The Role of Preprints in Academic Publishing

By Sandra Hopps and Allison Leung, SAGE Publishing

As the landscape of scholarly communications is always changing, SAGE is committed to being strategically innovative. One such approach is through preprints. This post looks at some of the best practices and policies surrounding preprints, as well as the benefits for authors and common misperceptions within the industry.

What are preprints?

In academic publishing, a preprint is a version of a scholarly piece of research that precedes review and publication in a peer-reviewed journal. Preprints are posted to an open-access online platform and are typically available for free before and after the peer-reviewed version of the paper is published.

Although preprint servers such as have been around in the physical sciences for decades, preprints have become increasingly popular in recent years across many other scholarly disciplines. Researchers appreciate the value of rapid dissemination of knowledge that preprints provide in an increasingly digital landscape. Some of the newer subject-based servers include ChemRxiv and SocArxiv, as well as a trend of additional broad-based preprint servers such as PrePrints, supported by the OA publisher MDPI, and SAGE’s own Advance: a SAGE preprint community which serves the humanities and social sciences.

What needs to be considered before posting on a preprint server?

It is important for journals to establish best practices and policies around preprints. While most journals allow the submission of papers that have previously been posted as a preprint, some do not. Therefore, it is very important that authors check the submission guidelines of the journal where they ultimately plan to submit their paper in order to ensure the journal doesn’t have a policy against preprints.

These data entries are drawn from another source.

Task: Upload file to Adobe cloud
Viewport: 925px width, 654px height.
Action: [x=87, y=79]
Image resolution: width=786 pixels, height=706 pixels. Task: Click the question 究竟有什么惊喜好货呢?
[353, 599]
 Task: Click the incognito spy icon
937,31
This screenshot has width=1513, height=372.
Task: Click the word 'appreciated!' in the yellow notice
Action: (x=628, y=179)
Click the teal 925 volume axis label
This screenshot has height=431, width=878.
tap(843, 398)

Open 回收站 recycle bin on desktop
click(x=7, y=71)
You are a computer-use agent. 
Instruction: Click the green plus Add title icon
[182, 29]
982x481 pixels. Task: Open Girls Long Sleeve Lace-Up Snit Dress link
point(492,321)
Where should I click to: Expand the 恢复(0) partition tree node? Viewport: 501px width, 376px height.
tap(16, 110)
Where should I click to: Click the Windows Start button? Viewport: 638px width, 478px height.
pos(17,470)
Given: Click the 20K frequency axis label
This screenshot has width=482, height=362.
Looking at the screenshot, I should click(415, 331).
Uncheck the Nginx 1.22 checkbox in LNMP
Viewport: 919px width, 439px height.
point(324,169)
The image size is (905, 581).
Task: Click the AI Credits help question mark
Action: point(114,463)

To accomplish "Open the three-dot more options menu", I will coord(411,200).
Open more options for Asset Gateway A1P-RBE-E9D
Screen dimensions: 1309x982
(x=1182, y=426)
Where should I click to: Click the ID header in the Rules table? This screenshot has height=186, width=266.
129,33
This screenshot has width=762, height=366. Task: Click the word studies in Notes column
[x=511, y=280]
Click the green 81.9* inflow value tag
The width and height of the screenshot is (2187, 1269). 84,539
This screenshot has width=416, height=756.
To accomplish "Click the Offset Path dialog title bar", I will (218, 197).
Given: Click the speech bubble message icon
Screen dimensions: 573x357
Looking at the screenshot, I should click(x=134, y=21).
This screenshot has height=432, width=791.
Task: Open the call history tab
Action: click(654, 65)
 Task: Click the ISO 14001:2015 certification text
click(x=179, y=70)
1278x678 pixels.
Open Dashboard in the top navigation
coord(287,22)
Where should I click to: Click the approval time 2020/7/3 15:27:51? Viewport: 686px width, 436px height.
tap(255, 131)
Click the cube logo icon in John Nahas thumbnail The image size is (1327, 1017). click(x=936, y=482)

Another important aspect to consider is whether the final destination of the author’s paper has an infrastructure in place to collect the DOI of the preprint. By collecting preprint DOIs, journals will be able to facilitate a linkage between a preprint and the final, published version of that paper. This optimizes the discovery process of a paper from inception to publication, ensuring that readers have access to the most up-to-date version of the paper.

A common misperception around preprints is that they are of low quality. However, preprints are typically moderated to protect against major harm and often allow commenting so that an author’s peers can provide feedback to further improve the work. It has also been noted that a high percentage of preprints (60% of bioRxiv preprints) eventually get published as a peer-reviewed paper.

What are the benefits of posting to a preprint server?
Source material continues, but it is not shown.